Леклерк направился к двери, но королева остановила его.
– Сюда, – сказала она, приложив палец к губам.
Она отворила дверь кабинета, нажала на пружину, стена отодвинулась и открыла ступеньки потайной лестницы.
– Леклерк, следуйте за мной, – сказала Изабелла.
И гордая королева, ставшая просто дрожащей от волнения женщиной, взяла за руку скромного продавца оружия, в котором сейчас сосредоточились все ее надежды, и повела за собой – по узкому, темному коридору, оберегая юношу, чтобы он не стукнулся о какой-нибудь выступ в стене, и нащупывая ногою пол. За одним из поворотов Леклерк увидел свет дня, он просачивался сквозь щель в двери. Королева приоткрыла дверь, которая выводила в безлюдный сад, замыкавшийся каменной оградой. Она проследила взглядом за юношей, взобравшимся на крепостную стену, тот обнадеживающе взмахнул на прощанье рукой, вложив в этот жест все свое почтение к королеве, и исчез, спрыгнув по ту сторону стены.
Среди всеобщей суматохи никто ничего не заметил.

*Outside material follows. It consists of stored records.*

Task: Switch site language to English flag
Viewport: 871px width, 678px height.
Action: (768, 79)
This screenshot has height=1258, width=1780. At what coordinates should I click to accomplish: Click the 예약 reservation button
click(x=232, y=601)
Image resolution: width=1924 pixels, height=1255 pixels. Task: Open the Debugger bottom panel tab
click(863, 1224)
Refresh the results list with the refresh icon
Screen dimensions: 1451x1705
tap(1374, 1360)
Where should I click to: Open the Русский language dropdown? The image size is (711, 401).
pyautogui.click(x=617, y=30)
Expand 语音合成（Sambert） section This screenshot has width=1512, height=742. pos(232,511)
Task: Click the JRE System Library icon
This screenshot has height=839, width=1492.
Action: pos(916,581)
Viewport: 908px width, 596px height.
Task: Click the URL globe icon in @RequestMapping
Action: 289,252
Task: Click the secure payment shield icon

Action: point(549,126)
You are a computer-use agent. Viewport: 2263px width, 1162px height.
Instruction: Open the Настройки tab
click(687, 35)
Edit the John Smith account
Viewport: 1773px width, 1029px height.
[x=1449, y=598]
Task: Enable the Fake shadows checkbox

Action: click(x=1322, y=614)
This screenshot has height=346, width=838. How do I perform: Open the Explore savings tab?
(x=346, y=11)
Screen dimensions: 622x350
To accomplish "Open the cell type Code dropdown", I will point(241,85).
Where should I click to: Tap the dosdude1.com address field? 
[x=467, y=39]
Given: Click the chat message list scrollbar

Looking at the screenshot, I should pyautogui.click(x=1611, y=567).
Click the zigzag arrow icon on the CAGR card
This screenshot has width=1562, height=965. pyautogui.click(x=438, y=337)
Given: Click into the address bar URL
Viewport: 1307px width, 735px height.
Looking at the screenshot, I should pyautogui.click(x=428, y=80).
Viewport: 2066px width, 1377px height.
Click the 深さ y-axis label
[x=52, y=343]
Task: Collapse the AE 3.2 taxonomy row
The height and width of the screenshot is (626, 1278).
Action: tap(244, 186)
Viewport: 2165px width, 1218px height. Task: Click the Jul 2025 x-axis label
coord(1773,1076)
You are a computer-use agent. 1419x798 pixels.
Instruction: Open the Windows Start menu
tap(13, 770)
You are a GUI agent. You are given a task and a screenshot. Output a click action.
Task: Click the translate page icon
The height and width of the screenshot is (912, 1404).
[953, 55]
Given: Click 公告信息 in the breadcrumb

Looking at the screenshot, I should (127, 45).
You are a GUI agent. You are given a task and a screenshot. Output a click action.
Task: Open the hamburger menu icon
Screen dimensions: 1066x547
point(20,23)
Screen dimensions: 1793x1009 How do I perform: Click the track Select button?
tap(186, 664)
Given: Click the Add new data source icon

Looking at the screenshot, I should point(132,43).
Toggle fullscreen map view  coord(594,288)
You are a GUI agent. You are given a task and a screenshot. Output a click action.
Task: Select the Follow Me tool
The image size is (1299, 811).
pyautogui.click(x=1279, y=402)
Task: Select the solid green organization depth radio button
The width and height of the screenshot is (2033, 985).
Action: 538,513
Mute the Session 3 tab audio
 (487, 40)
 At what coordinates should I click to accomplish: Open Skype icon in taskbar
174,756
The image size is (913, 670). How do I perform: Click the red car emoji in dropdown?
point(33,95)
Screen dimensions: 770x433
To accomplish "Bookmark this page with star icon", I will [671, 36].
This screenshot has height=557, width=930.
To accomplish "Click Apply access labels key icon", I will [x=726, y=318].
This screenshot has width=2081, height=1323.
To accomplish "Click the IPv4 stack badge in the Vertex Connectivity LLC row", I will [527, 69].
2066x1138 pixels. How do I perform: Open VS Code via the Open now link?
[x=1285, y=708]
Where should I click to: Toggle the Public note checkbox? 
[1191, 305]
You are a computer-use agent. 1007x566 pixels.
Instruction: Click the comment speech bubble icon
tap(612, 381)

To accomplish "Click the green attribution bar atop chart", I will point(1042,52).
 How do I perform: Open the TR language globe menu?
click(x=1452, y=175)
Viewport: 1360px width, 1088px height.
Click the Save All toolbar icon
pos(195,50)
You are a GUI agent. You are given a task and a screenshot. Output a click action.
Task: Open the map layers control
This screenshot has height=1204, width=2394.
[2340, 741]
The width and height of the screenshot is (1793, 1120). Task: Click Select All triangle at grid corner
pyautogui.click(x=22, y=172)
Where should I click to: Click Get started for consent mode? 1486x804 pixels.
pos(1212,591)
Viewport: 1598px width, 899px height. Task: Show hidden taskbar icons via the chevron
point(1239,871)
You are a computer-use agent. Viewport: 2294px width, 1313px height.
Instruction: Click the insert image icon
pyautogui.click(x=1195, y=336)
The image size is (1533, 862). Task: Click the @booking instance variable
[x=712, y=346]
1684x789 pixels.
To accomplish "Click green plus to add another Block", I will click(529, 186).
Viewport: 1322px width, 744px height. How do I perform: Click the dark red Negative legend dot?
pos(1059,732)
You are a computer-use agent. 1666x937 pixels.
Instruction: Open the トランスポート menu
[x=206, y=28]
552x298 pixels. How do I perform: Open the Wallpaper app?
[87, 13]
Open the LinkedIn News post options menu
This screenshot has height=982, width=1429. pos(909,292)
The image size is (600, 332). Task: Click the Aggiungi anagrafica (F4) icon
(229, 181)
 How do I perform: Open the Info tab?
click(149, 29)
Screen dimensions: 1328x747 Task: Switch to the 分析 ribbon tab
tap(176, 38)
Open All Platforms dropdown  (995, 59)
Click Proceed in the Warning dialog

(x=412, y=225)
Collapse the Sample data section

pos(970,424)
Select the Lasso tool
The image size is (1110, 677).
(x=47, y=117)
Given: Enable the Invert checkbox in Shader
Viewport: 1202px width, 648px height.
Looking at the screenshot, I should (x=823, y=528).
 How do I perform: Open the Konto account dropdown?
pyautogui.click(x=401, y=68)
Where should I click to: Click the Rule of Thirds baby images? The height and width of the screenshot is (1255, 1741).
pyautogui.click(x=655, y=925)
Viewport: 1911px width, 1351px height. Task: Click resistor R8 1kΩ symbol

В то время как королева возвращается к себе, мы последуем за Леклерком. Проделав долгий путь, он достиг наконец Бастилии, не останавливаясь, по улице Сент-Антуан выехал к Гревской площади, бросил тревожный взгляд на виселицу, простершую к воде свою тощую руку, задержался на миг, чтобы отдышаться, на мосту Нотр-Дам, затем подъехал к углу здания Скотобойни и, отметив, что отсюда ему будет видно, если кто-нибудь войдет в Шатле или выйдет оттуда, замешался в толпе горожан, судачивших об аресте шевалье.
– Уверяю вас, мэтр Бурдишон, – говорила пожилая женщина мужчине, которого она удерживала за пуговицу на камзоле, стараясь, чтобы он обратил на нее внимание, – уверяю вас, он пришел в сознание, мне сказала Квохтушка, дочка тюремщика Шатле, по ее словам, у него только синяк на затылке и больше ничего.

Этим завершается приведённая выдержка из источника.